Después de transcurrido un lapso de tiempo de una media hora, todo volvió a la normalidad, los cantantes del coro comenzaron a llegar para ensayar cada pieza que presentarían en el próximo concierto. No se enteraron en ese momento de lo que había sucedido, pero en el maestro había un sentimiento de que algo más, en un segundo plano, alguien más estaba presente en el ensayo de coro.
Una semana después, para el siguiente ensayo, el director regresó más temprano de la hora habitual. Encontró la puerta de la cripta abierta y a algunos hombres que pintaban y limpiaban el recinto, contó lo que le había sucedido, y uno de los trabajadores le señaló que había una caja de madera debajo de las escaleras, lo invitó a destaparla y con mucho estupor vio dentro de esa caja que había pequeños huesos humanos. Hubo un silencio que invitaba a que en la imaginación sonara una melodía para la composición de una obra fúnebre para coro, luego reaccionó preguntando porque estaban esos huesecillos ahí y no convertidos a ceniza; explicaron que habían estado allí durante mucho tiempo, que los habían encontrado detrás de la Iglesia de Santa Gema el día en que llegaron las cenizas del doctor Valle. Hasta ahora, nadie había reclamado esos restos humanos que, según le dijeron, pertenecían a una joven a quien los trabajadores bautizaron Julia.
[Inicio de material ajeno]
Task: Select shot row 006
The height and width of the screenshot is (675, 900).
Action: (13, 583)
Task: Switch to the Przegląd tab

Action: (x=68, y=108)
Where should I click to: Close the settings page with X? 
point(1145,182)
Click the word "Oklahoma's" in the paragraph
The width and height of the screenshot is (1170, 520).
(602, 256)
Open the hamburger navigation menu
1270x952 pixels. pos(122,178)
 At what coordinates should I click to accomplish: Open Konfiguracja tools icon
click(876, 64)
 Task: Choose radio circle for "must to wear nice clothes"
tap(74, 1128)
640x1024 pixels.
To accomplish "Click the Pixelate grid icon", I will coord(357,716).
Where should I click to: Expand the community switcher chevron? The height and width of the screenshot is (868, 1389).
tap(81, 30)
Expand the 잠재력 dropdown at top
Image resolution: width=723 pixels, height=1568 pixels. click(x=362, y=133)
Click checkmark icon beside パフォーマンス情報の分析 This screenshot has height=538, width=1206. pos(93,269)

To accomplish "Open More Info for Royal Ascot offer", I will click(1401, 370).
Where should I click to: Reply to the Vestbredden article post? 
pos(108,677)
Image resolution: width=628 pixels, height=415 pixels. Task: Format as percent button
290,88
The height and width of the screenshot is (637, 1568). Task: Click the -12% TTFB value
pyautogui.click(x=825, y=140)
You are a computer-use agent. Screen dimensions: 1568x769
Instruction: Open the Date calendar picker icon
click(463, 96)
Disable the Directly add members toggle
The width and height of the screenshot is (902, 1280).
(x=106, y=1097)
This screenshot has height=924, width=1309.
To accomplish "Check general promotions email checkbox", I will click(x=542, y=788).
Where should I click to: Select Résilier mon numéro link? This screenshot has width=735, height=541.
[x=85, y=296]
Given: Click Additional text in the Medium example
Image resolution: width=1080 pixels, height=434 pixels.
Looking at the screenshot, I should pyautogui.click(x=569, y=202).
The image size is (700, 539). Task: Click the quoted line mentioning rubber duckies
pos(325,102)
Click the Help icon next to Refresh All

Ha pasado el tiempo desde la ocurrencia de estos extraños sucesos, y ya en el coro se acostumbraron a los ruidos y movimientos dentro de la cripta, son como fantasmas celebrando cada obra que suena con las sopranos, tenores, altos y bajos del coro, son nuevos integrantes que no se ven, pero se hacen sentir, quieren cantar también en cada ensayo y que se les escuche la historia que tienen para cantar, esos fantasmas recorren el lugar cuando llega la penumbra cada vez que llueve, abren las lápidas y aparecen para siempre muchas historias hermosas y otras difíciles que no pueden compartir. Seguramente, lo mismo nos sucederá a todos cuando llegue la muerte.